About Brian Hamilton & Hamilton IPO

Brian Hamilton, Founder & Chairman

Brian Hamilton is a noted expert on initial public offerings (IPOs). He believes that the IPO market, such an important part of our economic system, is not discernible, so he seeks to bring clarity to it.

Brian is the founder of the Brian Hamilton Foundation and Sageworks. He co-founded Sageworks in 1998, the country’s first fintech company. After 20 years of growing the Inc. 500 company into the largest provider of software to U.S. banks, he sold his stake to a leading private equity firm in 2018. During his time building Sageworks, Brian earned multiple patents for his work in automating financial analysis.

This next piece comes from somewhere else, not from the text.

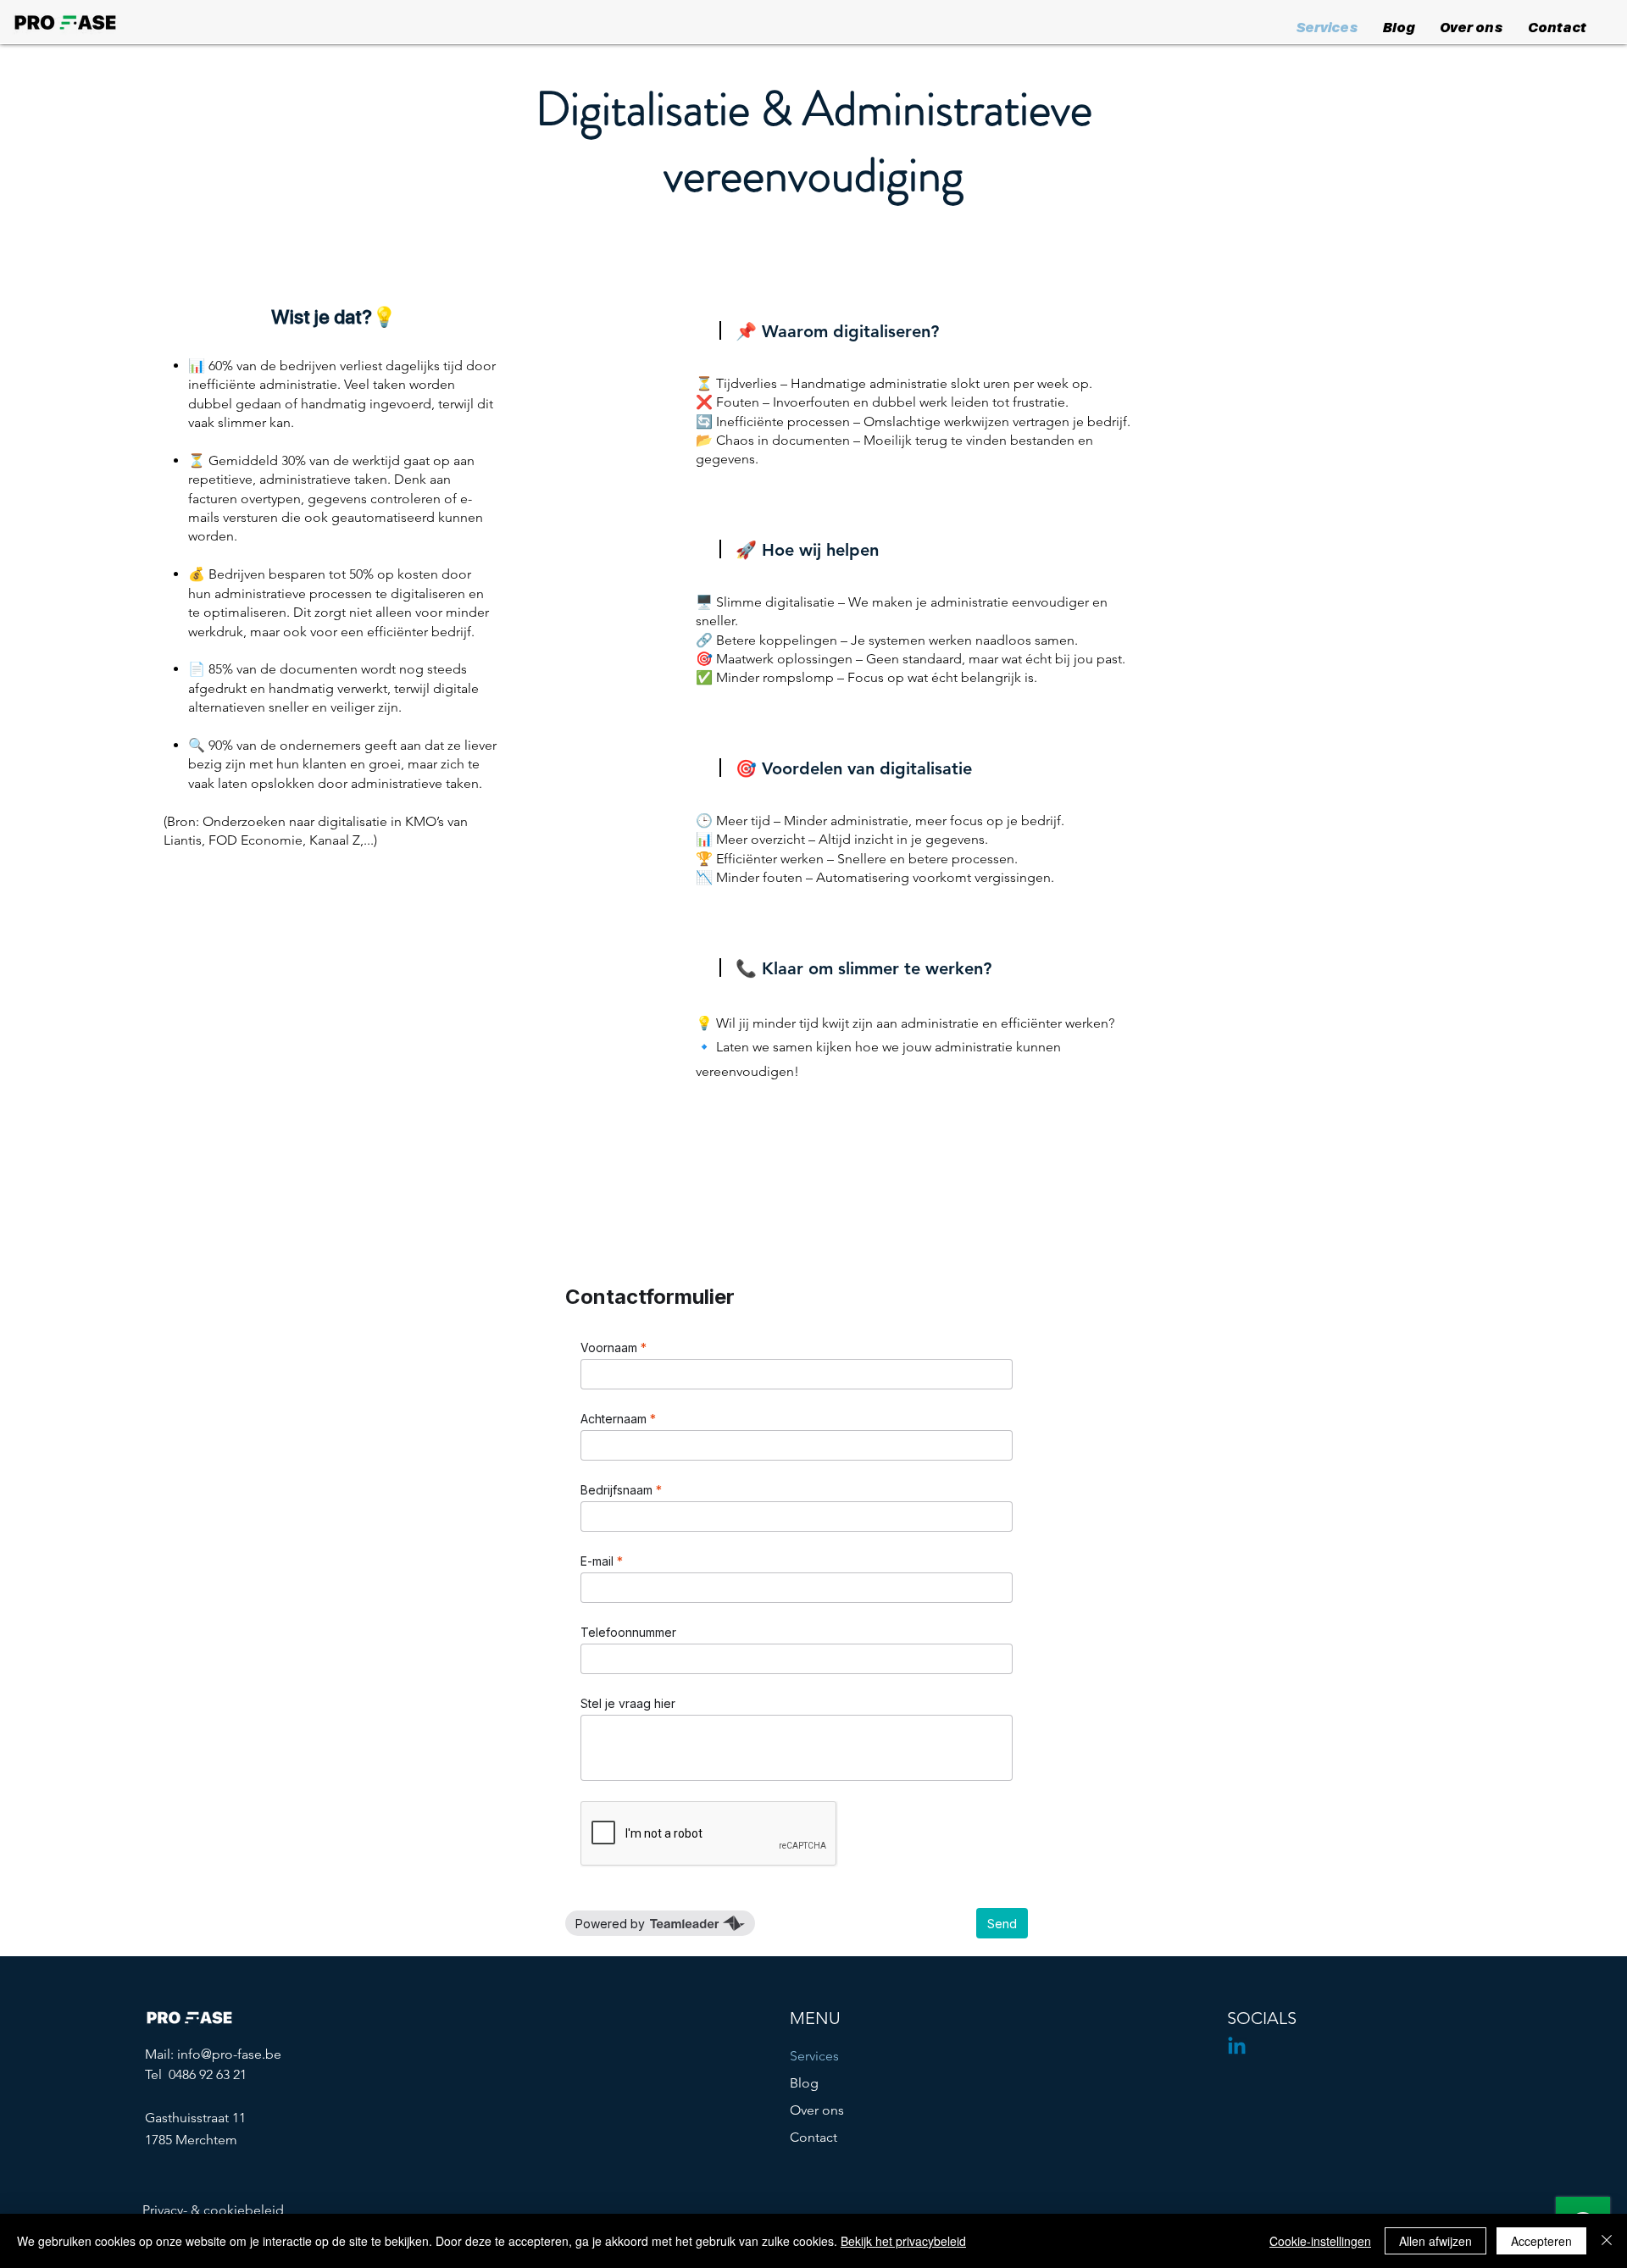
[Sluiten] (1606, 2240)
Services (814, 2056)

We have backtested Brian. He tends to give poor ratings to companies that have huge losses with high valuations. His commentary on IPOs has been published by The Wall Street Journal, The New York Times, CNBC, and all other major financial publications.  

Our Mission

We exist to add clarity in predicting the success of initial public offerings (IPOs) by bringing the chaotic IPO market down to a simplified analysis. Investing through equity can be distilled to a yes or no question: Should I own a part of this company? Unfortunately, the current landscape of IPO analysis is a coin flip; it’s anyone’s guess. We make it clear to decide whether a company is a good buy in the short to midterm when it launches on the public markets, rather than making messy assessments on the basis of arbitrary factors.

Our Methodology

We dedicate our site and service to providing you with an accurate and fair analysis of initial public offerings. A cacophony of information exists on IPOs, but it can be cluttered, biased, unnecessarily confusing, and, well, wrong. We do not claim to be right about every IPO; our goal is to provide plain language information and original insights about IPOs. We start with a clear rating and allow you to explore further, including detailed information all the way to the offering memorandum. We seek to make IPO analysis a little fun because finance is not always engaging. As a rule, we do not invest in any companies that we evaluate.